Nous ne pouvons pas trouver un témoignage plus sincère et plus direct que celui-ci mettant en avance la violence de ce désir qu se dégage du texte de Quignard et qui pousse les lecteurs à réagir parfois avec une telle violence. Nous ne pouvons pas rester indifférent devant un tel choix de termes. Ce lecteur se sent noyé, étouffé, puis il commence à s’exprimer au niveau purement physique, voir sexuel, confirmant l’objectif de Quignard de s’approcher le maximum de son lecteur et de créer cette fusion avec lui.

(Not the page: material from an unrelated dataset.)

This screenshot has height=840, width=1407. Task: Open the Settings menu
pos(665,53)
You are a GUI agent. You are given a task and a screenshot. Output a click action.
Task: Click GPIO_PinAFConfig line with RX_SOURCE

Au milieu de toutes ces sensations, Quignard veille sur sa proie piégée dans le filet de ses mots. Gérard Farasse, dans « Avec », lui attribue une très belle image en le comparant à une araignée qui tisse son filet pour attraper des insectes et s’en nourrir. En ce sens, nous retrouvons la métaphore de l’écriture en tant que chasse, et du lecteur en tant que proie :

‘« L’écrivain, quant à lui, est une araignée qui, à l’aide d’une substance tirée de son corps, forme un tissu fort mince, au moyen duquel il prend d’autres insectes dont il fait sa nourriture. Ces insectes, ce sont les lecteurs. C’est vous, c’est moi. » 370

Quelle attitude adopte-t-on quand on se sent piégé, ou fermement emprisonné ? Quand on se sent désiré, et qu’on se demande ce que l’autre veut de soi ? La lecture de l’œuvre de Quignard nous aide-t-elle à sortir de nous ? à aller vers l’autre ? ou bien à descendre au contraire au fond de nous-mêmes pour tenter de nous découvrir ?

Notes
353.

Quand Chantal Lapeyre-Desmaison interroge l’écrivain sur le statut du récit Le Lecteur, Quignard répond : « La dépression a dicté ce livre si violemment que je ne puis le relire sans être très mal. Sans tout faire revenir des circonstances de sa rédaction. C’est le seul livre, quand il a été réédité, pour lequel j’ai dû m’avouer vaincu. J’ai essayé mais j’ai renoncé à le relire bien que je sache combien il est rempli de fautes idiotes. Mais c’était trop dur. Toute l’hystérie de sa composition et tous les symptômes de la dépression revenaient. Je ne pouvait plus manger. Je tremblais. J’ai arrêté au bout de quelques pages. Et, par chance, j’étais rétabli au bout d’une dizaine de jours. Vraiment rétablit. Je pouvais de nouveau avaler et parler. », Pascal Quignard le solitaire, p. 73.

354.

Quignard, Le Lecteur, Gallimard, 1976, p. 29.

355.

Ibid., p. 30.

356.

Le Lecteur, Ibid., p. 31.

357.

Ibid., p. 31.

358.

Ibid., p. 31.

359.

Ibid., p. 31.

360.

Michel Picard, La Lecture comme jeu, éditions de Minuit, 1986, p. 46.

361.

Petits traités II, p. 120.

362.

Les Récits indécidables, Op. cit., p. 169.

363.

Petits traités II, p.121.

364.

Le Lecteur, p.61.

365.

Si nous considérons le comportement de l’auteur comme sadique, nous allons voir plus loin, dans la conclusion générale que l’écriture pour Quignard est une manière d’effacer le moi, ce qui correspond à la définition du sadisme de Gilles Deleuze : « Le sadisme n’a pas d’autres victime que la mère et le moi. », le sadique « n’a pas d’autres moi que celui de ses victimes. », Présentation de Sacher-Masoch, éditions de Minuit, 1967, p. 106.

366.

Revue Critique, n°620-621, janvier-février, 1999, p. 186.

367.

Les Récits indécidables, Op. cit., p. 171.

368.

« La répétition qui, dans le fond et le sans-fond, précède le principe de plaisir, est maintenant vécue comme renversée, subordonnée à ce principe. On répète en fonction d’un plaisir auparavant obtenu ou à obtenir », Gilles Deleuze, Présentation de Sacher-Masoch, Op. cit., p. 90.

369.

« La font d’un Mont-Blanc ; Pascal Quignard »,par Olivier Delacroix, Le Figaro, 20 janvier 2005.

370.

Revue des Sciences Humaines, Op. cit., p. 20.